Hyperoptic extends 1Gbit/sec broadband beyond London

British broadband startup Hyperoptic will extend its 1Gbit/sec broadband to residences in ten cities beyond London before the end of the year.

Hyperoptic extends 1Gbit/sec broadband beyond London

Hyperoptic – set up by the founders of BE – has so far only offered its superfast broadband service in selected areas of London, in what it describes as “multi-dwelling units”, such as large blocks of flats.

But £50 million in new funding from financier George Soros means the startup will bring its fibre-to-the-premises (FTTP) offering to the UK’s biggest cities in the coming months, including Manchester and Birmingham.

Hyperoptic provides end-to-end fibre broadband, delivering much faster speeds than fibre-to-the-cabinet offerings, which go to the street telecoms cabinet before slower copper cables take the connection into residences.

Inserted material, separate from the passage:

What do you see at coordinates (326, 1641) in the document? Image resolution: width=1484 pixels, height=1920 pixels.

Less than 0.01% of UK homes have direct fibre connections, according to the Fibre to the Home Council Europe, but replacing copper cables is a costly exercise for incumbents. BT recently shelved its promise to provide FTTP connections to 25% of its fibre customers, claiming instead that FTTC connections were fast enough.

Now Hyperoptic hopes to offer 1Gbit/sec connections to more than half a million homes within the next five years. The firm has already connected 20,000 London residences in the past two years – though some of those have plumped for Hyperoptic’s cheaper 100Mbits/sec or 20Mbits/sec offerings.

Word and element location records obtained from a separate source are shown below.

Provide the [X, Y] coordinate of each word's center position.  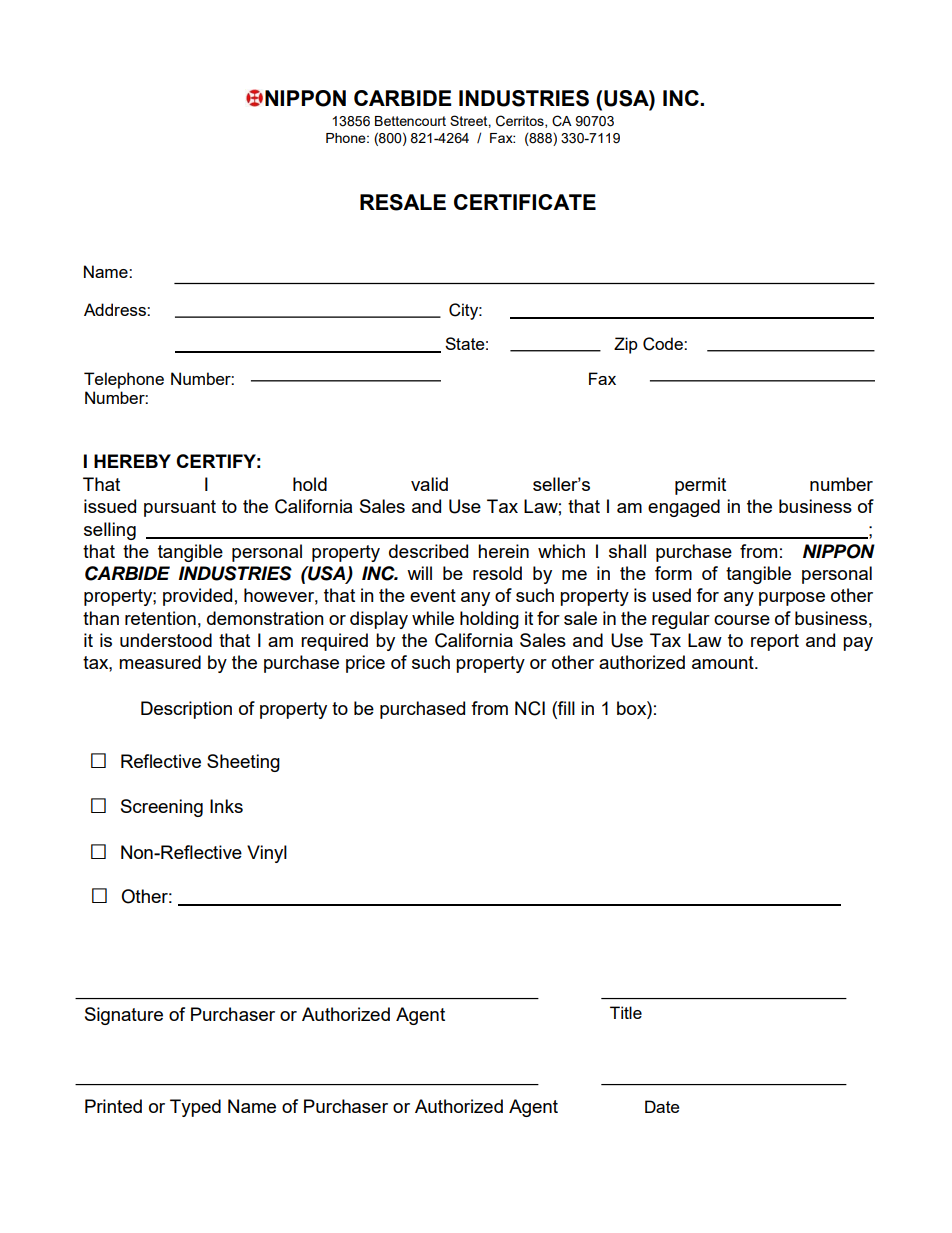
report [775, 642]
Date [662, 1106]
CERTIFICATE [525, 202]
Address [116, 309]
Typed [195, 1108]
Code [664, 344]
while [433, 618]
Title [626, 1012]
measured [160, 662]
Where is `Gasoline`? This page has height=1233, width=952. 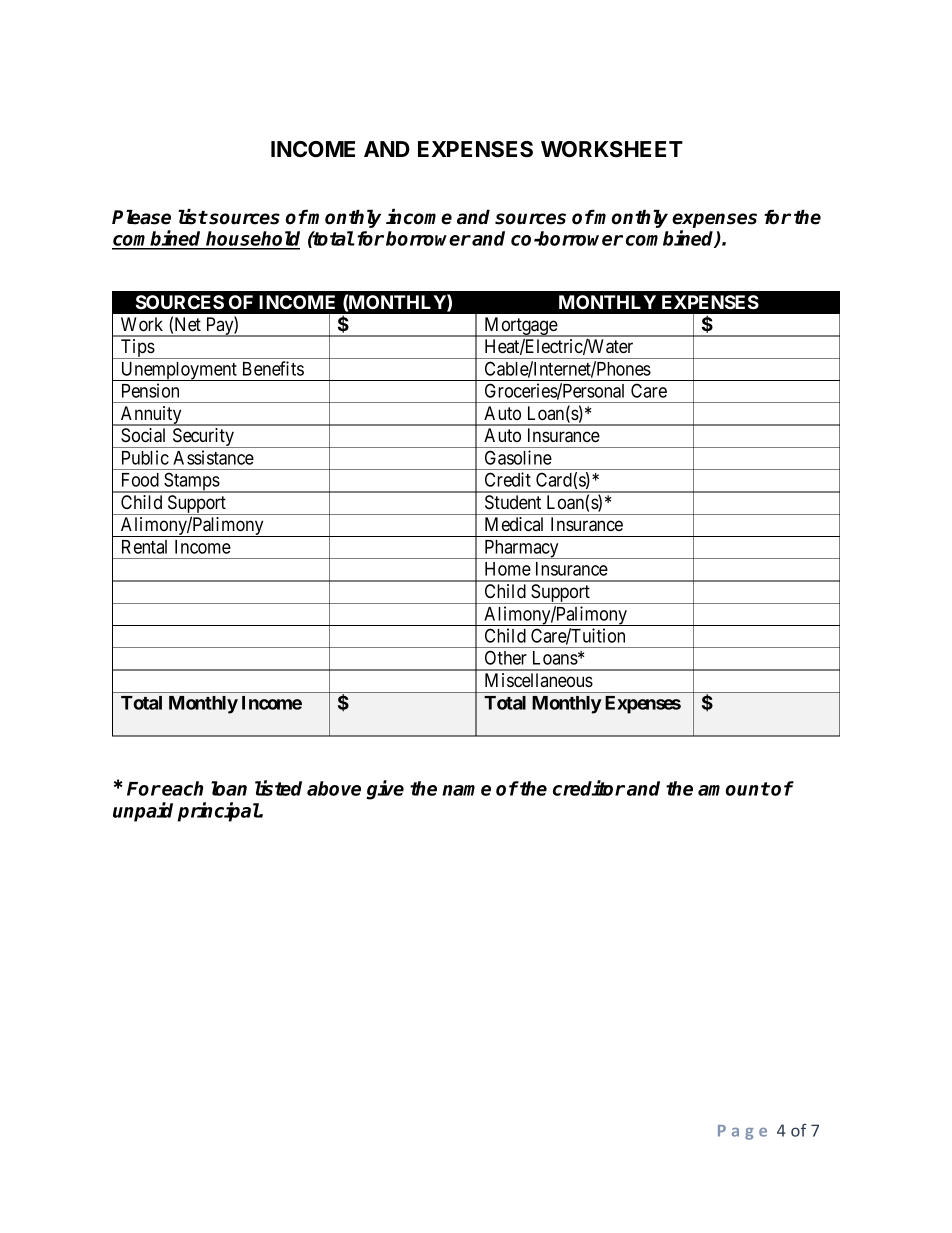
Gasoline is located at coordinates (518, 457).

Unfortunately, that doesn’t mean a homeowner in Manchester can necessarily demand 1Gbit/sec broadband just yet. Co-founder and chairman Boris Ivanovic said that superfast connections would still only be available in blocks of more than 100 flats, but that could be reduced to 50 by the end of the year and, eventually, smaller residential blocks.

“In time, all the cost components of our business are coming down, which lets us increase our efficiency,” he told PC Pro. “That will permit us to target smaller properties. As cost reductions continue, we could go as low as 20 flats. It’s difficult to predict what will happen in four years’ time, but by maybe we can go to smaller properties.”

Hyperoptic installs its network on a building-by-building basis, signing contracts with building managers depending on residents’ interest. If the firm has already signed a contract with your building, installation can take a matter of weeks. But negotiating a contract for a building from scratch can take months, the firm has previously admitted. Installation costs vary depending on the building, but can be up to £40 per residence.

Ivanovic said that Hyperoptic wouldn’t offer rural broadband any time soon, focusing instead on more profitable, high-density areas. He added that the firm will also use its new funding to target businesses, schools and even social housing.

Hyperoptic offers superfast lines for £50 a month, but also sells 100Mbits/sec and 20Mbits/sec services for £25 and £12.50 respectively.